Friday, April 4, 2014

Thaw On


Although the world was white again on the morning of April first with a fresh inch on every surface, the sky was just playing us the fool. The thaw is officially ON.

Look, they are barely wearing coats.
The well water to the farm house has greater allegiances with the stream than it does with our comfort or preference. As the stream goes, so goes the well. When the stream is churning brown, we pour tea colored baths. Cleaning the toilet doesn't offer the same satisfaction when dark water stares back at you. Judging from my view out the window, it should be clearing up soon.

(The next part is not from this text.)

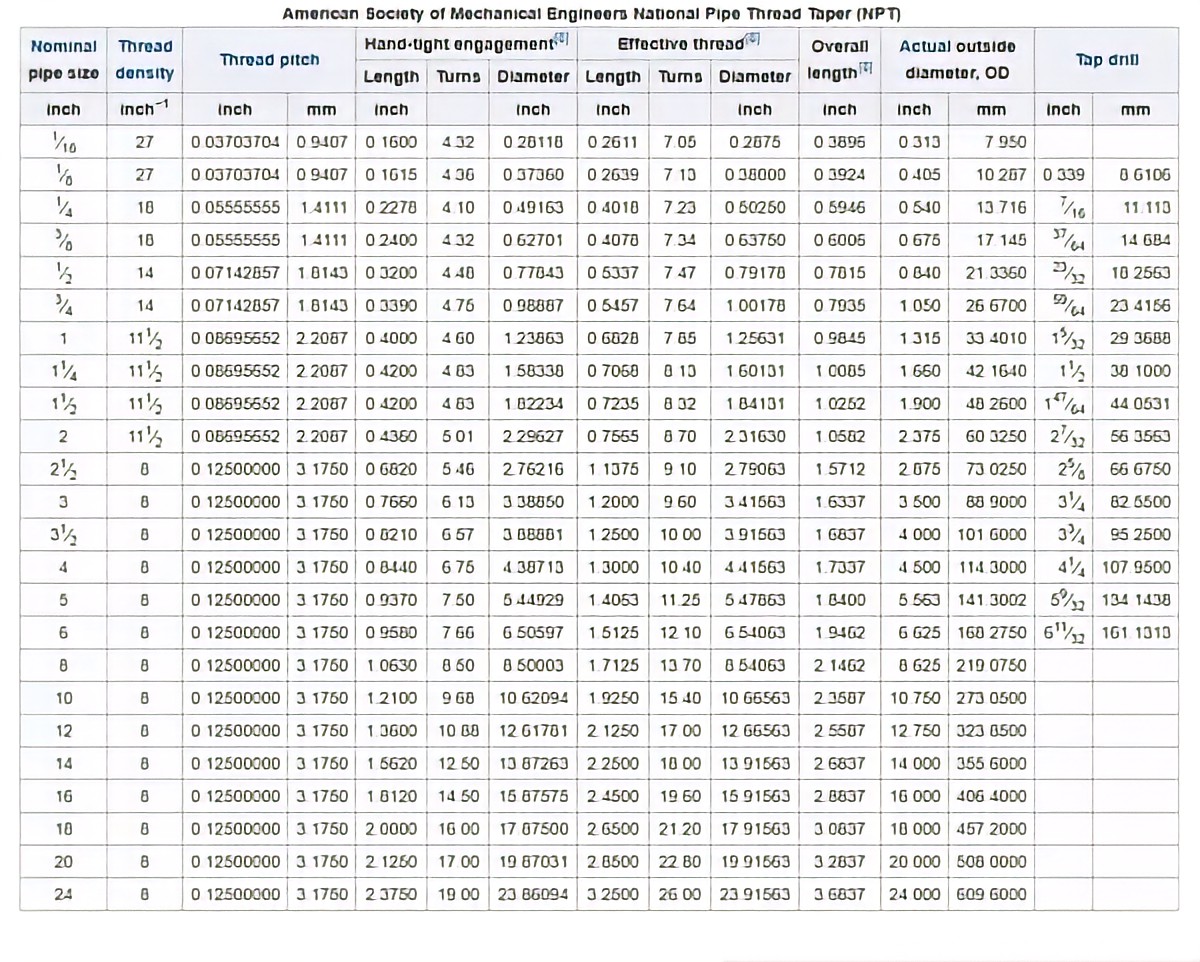Click the Actual outside diameter, OD header
Viewport: 1200px width, 962px height.
click(x=957, y=60)
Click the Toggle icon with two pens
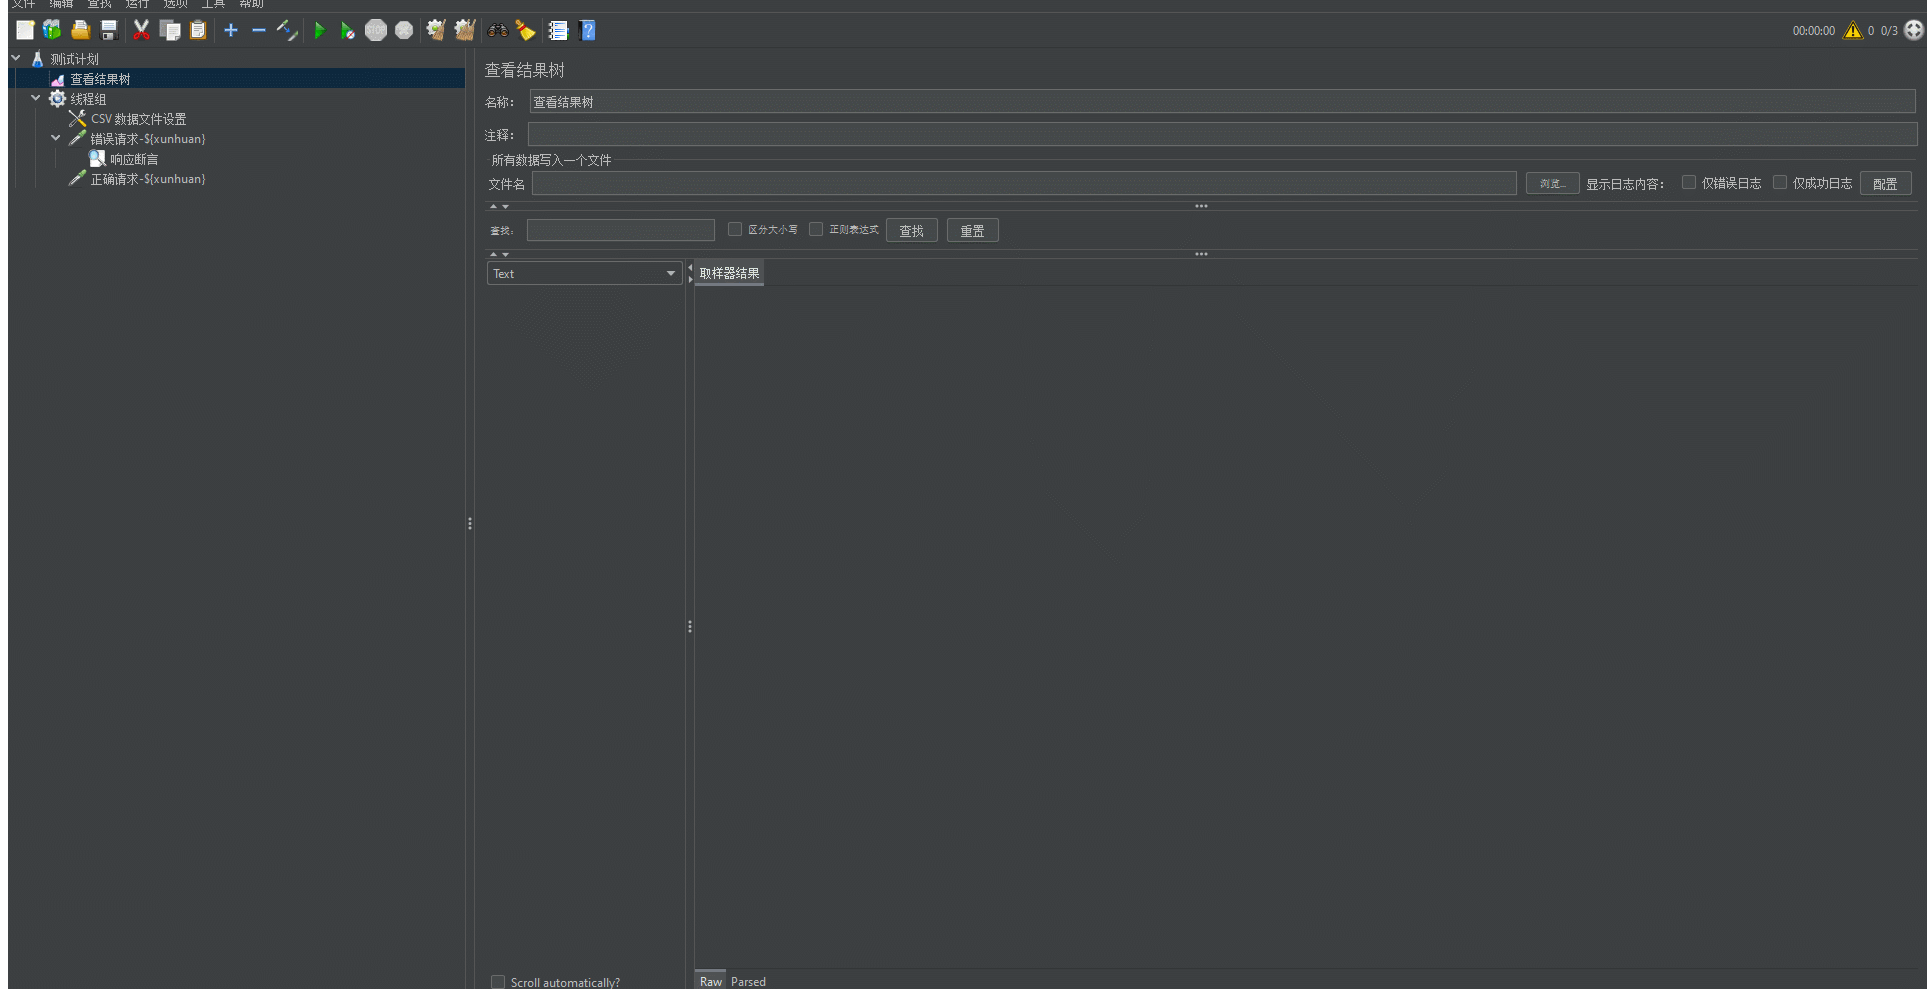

And water isn't the only thing clearing out. We've seen several living examples that 'spring cleaning' is no cultural artifice. Everyone and everything has something to do away with this time of year. Garth mentioned to me a week or so ago that the field mice had simultaneously decided it was time to clean house. They broke through the icy crust and neatly piled the winter's poop at the snow's edge. Evacuation en masse. Hole after hole in the snow, each with it's own waste at the door. Even the soil is heaving unwanted contents up for the taking - bones, rocks, detritus, a civil war era medicine bottle. I joined the crowd by giving several ill-fitting shirts away. 


The full inscription reads: DR. WISTAR'S BALSAM OF WILD CHERRY, PHILADA 

Birds are making faint noises in the early morning now, too. I heard them a month ago on one occasion and then they fell silent as the last wave of cold nights swept in. But now two Robins are bouncing off the ground in a tryst with hoards of grackles looking on, covering the bare trees like leaves.



Maple sap is only just running. Mud creeps in between the cows' 'toes.' Bare earth lies everywhere. Spring, you have kept us waiting.